● CONSEGNA DELL'ESERCIZIO
Nel brano, come si chiamava il padre di Paolo e in quali ruoli vinse trofei con il Milan?

● BRANO DA LEGGERE
..............................

Cantastorie ha scritto:


> *e questo cosa c'entra con l'augurarsi di arrivare quinti?*
> p.s. tu sei certo che noi POSSIAMO spendere?



Perchè tra arrivare 2-3-4 e arrivare 5° non cambia assolutamente niente.
Ci rendiamo conto che dopo 8 anni di assenza in Champions,ci siamo presentati con Billy Ballo,Florenzi,Bakayoko,messias,Giroud e Pellegri ?

A me di non vincere lo scudetto ma arrivare davanti alla juve non importa nulla,non è questo il "contentino" che voglio.
Io voglio vedere una società ambiziosa che punta sempre a migliorarsi,non una società in cui l'unico obiettivo è il pareggio di bilancio e della parte sportiva se ne sbatte le balle.

Ma siamo tifosi o ragionieri ?

Non sono sicuro,sono SICURISSIMO che volendo,abbiamo molta più libertà di movimento sul mercato rispetto a Juve e Inter.
Ma noi non vogliamo spendere per non compromettere il cammino verso il pareggio di bilancio.


----------



## Cantastorie (25 Gennaio 2022)

admin ha scritto:


> Il problema è il seguente. Ma anche se arriviamo quarti, cosa cambia? Tanto, lo abbiamo visto quest'anno, in Champions sono e saranno solo figuracce. Ad investire non investono. Quindi?



e se arriviamo primi cosa cambia? guarda la Juve che si è svenata per vincere una Champions e non ce l'ha fatta.

Allora i tifosi di Spezia, Sassuolo, Atalanta, Spal, Genoa ecc. che tifano a fare, mica possono vincere la Champions in tempi brevi.

abbiamo veramente la memoria corta, preferite tornare a Mirabelli e i Milioni dai tombini o al Galliani dell'ultimo All-in (ripeto, come se poi Elliot non spendesse)? 
Allo stato attuale bisogna tifare e sperare che il comune smetta di rompere le scatole sullo stadio.


----------



## Crazy rossonero 90 (25 Gennaio 2022)

Dexter ha scritto:


> Sì forse si, d'altronde con uno che non parla il francese, cresciuto a Madrid e che si chiama Theo Hernandez é facile confondersi. Di fatto rimane che Paolino Paperino ha la terza media


Come molti di voi sapranno, Paolo è un campione di seconda generazione, in quanto anche il padre Cesare vinse diversi trofei con il Milan, sia da giocatore che da allenatore. Il buon Cesare era un uomo all’antica e malgrado tenesse alla crescita calcistica di suo figlio, avrebbe voluto anche che quest’ultimo terminasse quanto meno gli studi superiori.

Paolo è diplomato io ho fatto la 5° superiore 
sono ignorante?


----------



## iceman. (25 Gennaio 2022)

Cantastorie ha scritto:


> e se arriviamo primi cosa cambia? guarda la Juve che si è svenata per vincere una Champions e non ce l'ha fatta.

..............................

● DATI ELENCATI

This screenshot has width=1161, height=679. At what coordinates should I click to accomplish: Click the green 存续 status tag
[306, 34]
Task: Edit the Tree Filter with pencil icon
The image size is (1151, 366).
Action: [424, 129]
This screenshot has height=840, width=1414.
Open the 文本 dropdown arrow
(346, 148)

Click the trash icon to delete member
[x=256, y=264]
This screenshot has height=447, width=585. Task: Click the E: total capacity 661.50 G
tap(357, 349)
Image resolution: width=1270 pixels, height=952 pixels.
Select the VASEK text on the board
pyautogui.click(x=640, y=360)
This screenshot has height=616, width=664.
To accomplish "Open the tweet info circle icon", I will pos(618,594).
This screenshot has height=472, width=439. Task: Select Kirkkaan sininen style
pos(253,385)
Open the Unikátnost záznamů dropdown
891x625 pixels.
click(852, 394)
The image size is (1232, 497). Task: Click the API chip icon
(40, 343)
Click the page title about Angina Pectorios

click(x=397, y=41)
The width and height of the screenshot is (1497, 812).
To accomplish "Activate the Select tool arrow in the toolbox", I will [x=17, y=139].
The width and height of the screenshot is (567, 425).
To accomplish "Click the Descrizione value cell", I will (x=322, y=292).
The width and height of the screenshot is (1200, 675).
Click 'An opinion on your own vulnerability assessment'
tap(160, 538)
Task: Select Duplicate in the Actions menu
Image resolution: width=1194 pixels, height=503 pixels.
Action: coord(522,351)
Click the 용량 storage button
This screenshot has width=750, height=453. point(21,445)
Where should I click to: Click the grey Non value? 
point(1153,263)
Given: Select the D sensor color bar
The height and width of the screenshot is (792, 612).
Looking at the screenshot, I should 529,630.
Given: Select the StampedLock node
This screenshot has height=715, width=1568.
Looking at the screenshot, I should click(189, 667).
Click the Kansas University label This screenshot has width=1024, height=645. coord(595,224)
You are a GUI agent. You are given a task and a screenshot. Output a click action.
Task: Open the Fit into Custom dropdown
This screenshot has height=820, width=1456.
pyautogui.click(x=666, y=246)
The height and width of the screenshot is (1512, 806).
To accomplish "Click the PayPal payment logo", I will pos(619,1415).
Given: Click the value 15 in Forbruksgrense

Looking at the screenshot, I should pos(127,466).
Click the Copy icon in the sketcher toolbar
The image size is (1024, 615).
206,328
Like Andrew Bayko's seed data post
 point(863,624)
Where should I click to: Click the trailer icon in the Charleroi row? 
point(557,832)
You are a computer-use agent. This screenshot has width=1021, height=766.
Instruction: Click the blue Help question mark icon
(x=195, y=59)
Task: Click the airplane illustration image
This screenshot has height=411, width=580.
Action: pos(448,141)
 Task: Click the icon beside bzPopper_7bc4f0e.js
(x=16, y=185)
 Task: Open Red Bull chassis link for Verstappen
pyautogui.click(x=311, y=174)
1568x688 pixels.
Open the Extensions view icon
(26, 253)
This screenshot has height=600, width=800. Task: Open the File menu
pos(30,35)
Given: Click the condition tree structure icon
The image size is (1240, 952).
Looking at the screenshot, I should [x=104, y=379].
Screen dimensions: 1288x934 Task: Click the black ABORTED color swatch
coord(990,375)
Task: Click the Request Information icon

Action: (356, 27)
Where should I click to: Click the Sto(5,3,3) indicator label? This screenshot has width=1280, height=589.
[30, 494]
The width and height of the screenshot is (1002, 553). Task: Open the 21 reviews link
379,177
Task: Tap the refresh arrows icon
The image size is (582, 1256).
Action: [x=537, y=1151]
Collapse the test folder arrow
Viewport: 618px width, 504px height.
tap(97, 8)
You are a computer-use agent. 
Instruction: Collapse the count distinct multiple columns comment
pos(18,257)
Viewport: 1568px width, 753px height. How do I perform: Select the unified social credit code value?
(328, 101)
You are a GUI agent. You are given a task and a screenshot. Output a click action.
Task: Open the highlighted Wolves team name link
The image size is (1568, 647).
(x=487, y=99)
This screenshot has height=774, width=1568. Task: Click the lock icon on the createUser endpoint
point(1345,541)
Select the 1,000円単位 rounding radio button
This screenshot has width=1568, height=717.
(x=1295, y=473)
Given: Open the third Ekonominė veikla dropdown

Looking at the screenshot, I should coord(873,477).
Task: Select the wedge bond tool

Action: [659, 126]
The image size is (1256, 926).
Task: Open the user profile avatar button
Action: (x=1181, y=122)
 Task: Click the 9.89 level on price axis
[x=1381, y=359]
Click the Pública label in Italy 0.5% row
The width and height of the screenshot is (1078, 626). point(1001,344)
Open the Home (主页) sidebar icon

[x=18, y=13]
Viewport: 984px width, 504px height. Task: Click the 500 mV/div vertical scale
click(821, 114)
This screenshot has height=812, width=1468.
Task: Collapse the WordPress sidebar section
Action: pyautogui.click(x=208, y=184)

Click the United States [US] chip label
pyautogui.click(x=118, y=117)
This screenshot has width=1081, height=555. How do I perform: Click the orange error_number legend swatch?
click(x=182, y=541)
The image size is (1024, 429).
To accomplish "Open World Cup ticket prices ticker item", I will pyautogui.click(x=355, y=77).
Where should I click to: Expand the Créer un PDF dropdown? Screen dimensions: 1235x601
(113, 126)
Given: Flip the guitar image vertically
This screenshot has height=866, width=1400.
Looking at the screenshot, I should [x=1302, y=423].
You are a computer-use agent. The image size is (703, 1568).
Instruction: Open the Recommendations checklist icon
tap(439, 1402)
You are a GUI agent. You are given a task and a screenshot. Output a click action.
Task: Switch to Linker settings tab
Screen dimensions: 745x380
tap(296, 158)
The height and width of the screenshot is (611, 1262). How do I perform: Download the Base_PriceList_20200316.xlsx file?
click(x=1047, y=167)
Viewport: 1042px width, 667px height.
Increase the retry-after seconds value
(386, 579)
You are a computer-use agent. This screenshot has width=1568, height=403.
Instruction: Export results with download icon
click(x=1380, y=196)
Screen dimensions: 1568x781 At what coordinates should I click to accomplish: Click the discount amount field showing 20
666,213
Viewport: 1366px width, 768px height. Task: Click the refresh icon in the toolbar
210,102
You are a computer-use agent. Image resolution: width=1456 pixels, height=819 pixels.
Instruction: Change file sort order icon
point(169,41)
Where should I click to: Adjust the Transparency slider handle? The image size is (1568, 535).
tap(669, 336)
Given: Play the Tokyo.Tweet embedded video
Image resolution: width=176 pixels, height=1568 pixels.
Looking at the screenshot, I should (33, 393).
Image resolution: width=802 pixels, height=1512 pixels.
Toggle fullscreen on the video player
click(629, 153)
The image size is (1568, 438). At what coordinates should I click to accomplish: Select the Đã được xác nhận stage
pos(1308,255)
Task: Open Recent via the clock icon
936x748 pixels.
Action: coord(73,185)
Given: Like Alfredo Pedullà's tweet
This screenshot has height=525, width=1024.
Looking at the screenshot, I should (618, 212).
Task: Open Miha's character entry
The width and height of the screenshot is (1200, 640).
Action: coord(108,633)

..............................

● RISPOSTA AL PROBLEMA
Si chiamava Cesare e vinse diversi trofei con il Milan sia da giocatore che da allenatore.